Exercise:
Quote all of the data below exactly, please.

(Stored data)
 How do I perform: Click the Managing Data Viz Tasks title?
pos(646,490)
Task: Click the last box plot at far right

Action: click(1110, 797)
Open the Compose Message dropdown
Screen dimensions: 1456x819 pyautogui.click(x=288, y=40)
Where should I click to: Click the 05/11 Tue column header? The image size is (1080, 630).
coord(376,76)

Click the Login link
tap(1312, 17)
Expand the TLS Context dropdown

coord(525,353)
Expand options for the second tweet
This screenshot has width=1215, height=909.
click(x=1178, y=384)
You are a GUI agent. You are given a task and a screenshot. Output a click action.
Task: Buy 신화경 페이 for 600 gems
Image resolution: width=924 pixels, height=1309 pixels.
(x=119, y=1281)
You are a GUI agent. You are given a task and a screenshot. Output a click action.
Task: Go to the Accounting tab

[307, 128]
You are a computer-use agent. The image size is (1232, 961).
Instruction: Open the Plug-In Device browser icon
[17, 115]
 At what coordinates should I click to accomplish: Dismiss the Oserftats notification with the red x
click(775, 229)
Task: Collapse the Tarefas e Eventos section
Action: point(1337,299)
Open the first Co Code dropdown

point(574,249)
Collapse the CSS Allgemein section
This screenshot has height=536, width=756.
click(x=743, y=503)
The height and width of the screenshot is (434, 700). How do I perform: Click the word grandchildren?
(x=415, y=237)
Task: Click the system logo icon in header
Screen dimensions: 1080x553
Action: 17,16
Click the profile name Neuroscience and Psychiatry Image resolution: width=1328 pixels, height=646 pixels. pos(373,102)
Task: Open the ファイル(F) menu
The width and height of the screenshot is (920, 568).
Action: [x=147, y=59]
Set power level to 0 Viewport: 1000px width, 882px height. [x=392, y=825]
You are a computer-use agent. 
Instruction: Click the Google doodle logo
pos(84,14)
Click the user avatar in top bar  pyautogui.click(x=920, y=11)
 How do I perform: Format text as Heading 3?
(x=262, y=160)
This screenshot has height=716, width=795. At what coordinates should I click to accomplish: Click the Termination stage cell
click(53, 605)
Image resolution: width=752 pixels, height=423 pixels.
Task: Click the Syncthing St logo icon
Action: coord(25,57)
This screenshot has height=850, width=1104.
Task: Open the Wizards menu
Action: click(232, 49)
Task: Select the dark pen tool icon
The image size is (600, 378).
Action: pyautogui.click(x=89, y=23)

Your response:
 How do I perform: Click the Managing Data Viz Tasks title?
pos(646,490)
Task: Click the last box plot at far right

Action: click(1110, 797)
Open the Compose Message dropdown
Screen dimensions: 1456x819 pyautogui.click(x=288, y=40)
Where should I click to: Click the 05/11 Tue column header? The image size is (1080, 630).
coord(376,76)

Click the Login link
tap(1312, 17)
Expand the TLS Context dropdown

coord(525,353)
Expand options for the second tweet
This screenshot has width=1215, height=909.
click(x=1178, y=384)
You are a GUI agent. You are given a task and a screenshot. Output a click action.
Task: Buy 신화경 페이 for 600 gems
Image resolution: width=924 pixels, height=1309 pixels.
(x=119, y=1281)
You are a GUI agent. You are given a task and a screenshot. Output a click action.
Task: Go to the Accounting tab

[307, 128]
You are a computer-use agent. The image size is (1232, 961).
Instruction: Open the Plug-In Device browser icon
[17, 115]
 At what coordinates should I click to accomplish: Dismiss the Oserftats notification with the red x
click(775, 229)
Task: Collapse the Tarefas e Eventos section
Action: point(1337,299)
Open the first Co Code dropdown

point(574,249)
Collapse the CSS Allgemein section
This screenshot has height=536, width=756.
click(x=743, y=503)
The height and width of the screenshot is (434, 700). How do I perform: Click the word grandchildren?
(x=415, y=237)
Task: Click the system logo icon in header
Screen dimensions: 1080x553
Action: 17,16
Click the profile name Neuroscience and Psychiatry Image resolution: width=1328 pixels, height=646 pixels. pos(373,102)
Task: Open the ファイル(F) menu
The width and height of the screenshot is (920, 568).
Action: [x=147, y=59]
Set power level to 0 Viewport: 1000px width, 882px height. [x=392, y=825]
You are a computer-use agent. 
Instruction: Click the Google doodle logo
pos(84,14)
Click the user avatar in top bar  pyautogui.click(x=920, y=11)
 How do I perform: Format text as Heading 3?
(x=262, y=160)
This screenshot has height=716, width=795. At what coordinates should I click to accomplish: Click the Termination stage cell
click(53, 605)
Image resolution: width=752 pixels, height=423 pixels.
Task: Click the Syncthing St logo icon
Action: coord(25,57)
This screenshot has height=850, width=1104.
Task: Open the Wizards menu
Action: click(232, 49)
Task: Select the dark pen tool icon
The image size is (600, 378).
Action: pyautogui.click(x=89, y=23)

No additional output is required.